Problem to work on> Write the records out again, precisely as they stand.

Source data>
# # # # #

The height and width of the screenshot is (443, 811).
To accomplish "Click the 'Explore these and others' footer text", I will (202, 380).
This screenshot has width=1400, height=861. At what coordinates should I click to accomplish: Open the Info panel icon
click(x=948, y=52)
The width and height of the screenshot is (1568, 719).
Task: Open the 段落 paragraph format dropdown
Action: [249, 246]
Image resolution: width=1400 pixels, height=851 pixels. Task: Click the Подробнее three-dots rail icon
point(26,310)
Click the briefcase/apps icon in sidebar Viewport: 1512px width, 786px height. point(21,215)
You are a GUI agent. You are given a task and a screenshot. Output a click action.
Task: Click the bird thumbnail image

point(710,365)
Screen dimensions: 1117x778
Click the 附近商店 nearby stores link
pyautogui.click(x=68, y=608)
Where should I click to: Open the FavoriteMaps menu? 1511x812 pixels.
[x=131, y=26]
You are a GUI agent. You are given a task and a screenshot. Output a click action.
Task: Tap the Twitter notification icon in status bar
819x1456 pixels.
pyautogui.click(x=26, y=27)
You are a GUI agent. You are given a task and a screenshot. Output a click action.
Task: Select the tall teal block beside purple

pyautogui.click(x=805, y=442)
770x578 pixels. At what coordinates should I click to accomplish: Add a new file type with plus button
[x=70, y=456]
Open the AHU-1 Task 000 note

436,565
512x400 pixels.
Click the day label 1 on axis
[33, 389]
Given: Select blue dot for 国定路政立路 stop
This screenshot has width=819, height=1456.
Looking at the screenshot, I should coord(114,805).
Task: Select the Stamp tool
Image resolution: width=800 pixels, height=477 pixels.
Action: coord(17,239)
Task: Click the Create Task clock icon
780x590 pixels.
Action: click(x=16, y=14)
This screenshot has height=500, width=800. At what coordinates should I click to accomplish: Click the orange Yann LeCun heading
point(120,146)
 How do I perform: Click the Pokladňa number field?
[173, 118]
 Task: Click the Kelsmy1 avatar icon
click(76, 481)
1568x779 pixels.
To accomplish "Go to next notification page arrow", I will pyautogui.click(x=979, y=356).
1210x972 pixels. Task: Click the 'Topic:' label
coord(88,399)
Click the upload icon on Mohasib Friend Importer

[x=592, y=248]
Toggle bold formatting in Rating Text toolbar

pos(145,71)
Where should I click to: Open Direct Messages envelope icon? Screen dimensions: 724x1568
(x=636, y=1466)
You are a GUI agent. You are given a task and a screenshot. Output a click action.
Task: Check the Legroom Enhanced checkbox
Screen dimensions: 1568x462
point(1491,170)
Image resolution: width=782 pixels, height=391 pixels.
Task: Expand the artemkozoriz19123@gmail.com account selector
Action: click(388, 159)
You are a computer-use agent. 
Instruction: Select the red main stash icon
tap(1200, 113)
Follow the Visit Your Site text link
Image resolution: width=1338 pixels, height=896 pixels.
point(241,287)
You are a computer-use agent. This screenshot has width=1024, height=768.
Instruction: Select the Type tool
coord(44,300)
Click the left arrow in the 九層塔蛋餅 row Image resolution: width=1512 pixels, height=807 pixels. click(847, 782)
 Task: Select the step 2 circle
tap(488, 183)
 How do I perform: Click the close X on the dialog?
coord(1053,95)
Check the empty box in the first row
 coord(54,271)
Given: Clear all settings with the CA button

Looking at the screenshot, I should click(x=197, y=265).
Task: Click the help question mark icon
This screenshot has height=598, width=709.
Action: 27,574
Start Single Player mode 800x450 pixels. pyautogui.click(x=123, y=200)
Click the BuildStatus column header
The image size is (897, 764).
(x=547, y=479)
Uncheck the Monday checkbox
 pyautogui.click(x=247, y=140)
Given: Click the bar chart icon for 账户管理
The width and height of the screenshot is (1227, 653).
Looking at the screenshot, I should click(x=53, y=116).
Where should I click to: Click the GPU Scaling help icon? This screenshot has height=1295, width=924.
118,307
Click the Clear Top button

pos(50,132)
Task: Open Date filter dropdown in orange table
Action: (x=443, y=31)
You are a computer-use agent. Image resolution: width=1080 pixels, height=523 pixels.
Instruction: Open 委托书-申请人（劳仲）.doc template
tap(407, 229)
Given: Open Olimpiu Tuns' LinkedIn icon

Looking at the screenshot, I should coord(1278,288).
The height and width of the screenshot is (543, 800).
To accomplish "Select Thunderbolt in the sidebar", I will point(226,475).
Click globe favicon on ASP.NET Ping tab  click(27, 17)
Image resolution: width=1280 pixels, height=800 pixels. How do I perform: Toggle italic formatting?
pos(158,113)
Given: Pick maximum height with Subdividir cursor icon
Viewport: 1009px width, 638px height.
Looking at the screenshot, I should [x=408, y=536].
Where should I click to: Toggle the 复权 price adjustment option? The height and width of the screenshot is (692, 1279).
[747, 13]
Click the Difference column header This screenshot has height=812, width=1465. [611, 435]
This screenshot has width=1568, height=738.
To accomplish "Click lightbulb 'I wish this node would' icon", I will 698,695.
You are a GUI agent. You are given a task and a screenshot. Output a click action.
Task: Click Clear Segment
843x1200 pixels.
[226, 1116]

# # # # #

Answer space>
The height and width of the screenshot is (443, 811).
To accomplish "Click the 'Explore these and others' footer text", I will (202, 380).
This screenshot has width=1400, height=861. At what coordinates should I click to accomplish: Open the Info panel icon
click(x=948, y=52)
The width and height of the screenshot is (1568, 719).
Task: Open the 段落 paragraph format dropdown
Action: [249, 246]
Image resolution: width=1400 pixels, height=851 pixels. Task: Click the Подробнее three-dots rail icon
point(26,310)
Click the briefcase/apps icon in sidebar Viewport: 1512px width, 786px height. point(21,215)
You are a GUI agent. You are given a task and a screenshot. Output a click action.
Task: Click the bird thumbnail image

point(710,365)
Screen dimensions: 1117x778
Click the 附近商店 nearby stores link
pyautogui.click(x=68, y=608)
Where should I click to: Open the FavoriteMaps menu? 1511x812 pixels.
[x=131, y=26]
You are a GUI agent. You are given a task and a screenshot. Output a click action.
Task: Tap the Twitter notification icon in status bar
819x1456 pixels.
pyautogui.click(x=26, y=27)
You are a GUI agent. You are given a task and a screenshot. Output a click action.
Task: Select the tall teal block beside purple

pyautogui.click(x=805, y=442)
770x578 pixels. At what coordinates should I click to accomplish: Add a new file type with plus button
[x=70, y=456]
Open the AHU-1 Task 000 note

436,565
512x400 pixels.
Click the day label 1 on axis
[33, 389]
Given: Select blue dot for 国定路政立路 stop
This screenshot has width=819, height=1456.
Looking at the screenshot, I should coord(114,805).
Task: Select the Stamp tool
Image resolution: width=800 pixels, height=477 pixels.
Action: coord(17,239)
Task: Click the Create Task clock icon
780x590 pixels.
Action: click(x=16, y=14)
This screenshot has height=500, width=800. At what coordinates should I click to accomplish: Click the orange Yann LeCun heading
point(120,146)
 How do I perform: Click the Pokladňa number field?
[173, 118]
 Task: Click the Kelsmy1 avatar icon
click(76, 481)
1568x779 pixels.
To accomplish "Go to next notification page arrow", I will pyautogui.click(x=979, y=356).
1210x972 pixels. Task: Click the 'Topic:' label
coord(88,399)
Click the upload icon on Mohasib Friend Importer

[x=592, y=248]
Toggle bold formatting in Rating Text toolbar

pos(145,71)
Where should I click to: Open Direct Messages envelope icon? Screen dimensions: 724x1568
(x=636, y=1466)
You are a GUI agent. You are given a task and a screenshot. Output a click action.
Task: Check the Legroom Enhanced checkbox
Screen dimensions: 1568x462
point(1491,170)
Image resolution: width=782 pixels, height=391 pixels.
Task: Expand the artemkozoriz19123@gmail.com account selector
Action: click(388, 159)
You are a computer-use agent. 
Instruction: Select the red main stash icon
tap(1200, 113)
Follow the Visit Your Site text link
Image resolution: width=1338 pixels, height=896 pixels.
point(241,287)
You are a computer-use agent. This screenshot has width=1024, height=768.
Instruction: Select the Type tool
coord(44,300)
Click the left arrow in the 九層塔蛋餅 row Image resolution: width=1512 pixels, height=807 pixels. click(847, 782)
 Task: Select the step 2 circle
tap(488, 183)
 How do I perform: Click the close X on the dialog?
coord(1053,95)
Check the empty box in the first row
 coord(54,271)
Given: Clear all settings with the CA button

Looking at the screenshot, I should click(x=197, y=265).
Task: Click the help question mark icon
This screenshot has height=598, width=709.
Action: 27,574
Start Single Player mode 800x450 pixels. pyautogui.click(x=123, y=200)
Click the BuildStatus column header
The image size is (897, 764).
(x=547, y=479)
Uncheck the Monday checkbox
 pyautogui.click(x=247, y=140)
Given: Click the bar chart icon for 账户管理
The width and height of the screenshot is (1227, 653).
Looking at the screenshot, I should click(x=53, y=116).
Where should I click to: Click the GPU Scaling help icon? This screenshot has height=1295, width=924.
118,307
Click the Clear Top button

pos(50,132)
Task: Open Date filter dropdown in orange table
Action: (x=443, y=31)
You are a computer-use agent. Image resolution: width=1080 pixels, height=523 pixels.
Instruction: Open 委托书-申请人（劳仲）.doc template
tap(407, 229)
Given: Open Olimpiu Tuns' LinkedIn icon

Looking at the screenshot, I should coord(1278,288).
The height and width of the screenshot is (543, 800).
To accomplish "Select Thunderbolt in the sidebar", I will point(226,475).
Click globe favicon on ASP.NET Ping tab  click(27, 17)
Image resolution: width=1280 pixels, height=800 pixels. How do I perform: Toggle italic formatting?
pos(158,113)
Given: Pick maximum height with Subdividir cursor icon
Viewport: 1009px width, 638px height.
Looking at the screenshot, I should [x=408, y=536].
Where should I click to: Toggle the 复权 price adjustment option? The height and width of the screenshot is (692, 1279).
[747, 13]
Click the Difference column header This screenshot has height=812, width=1465. [611, 435]
This screenshot has width=1568, height=738.
To accomplish "Click lightbulb 'I wish this node would' icon", I will 698,695.
You are a GUI agent. You are given a task and a screenshot. Output a click action.
Task: Click Clear Segment
843x1200 pixels.
[226, 1116]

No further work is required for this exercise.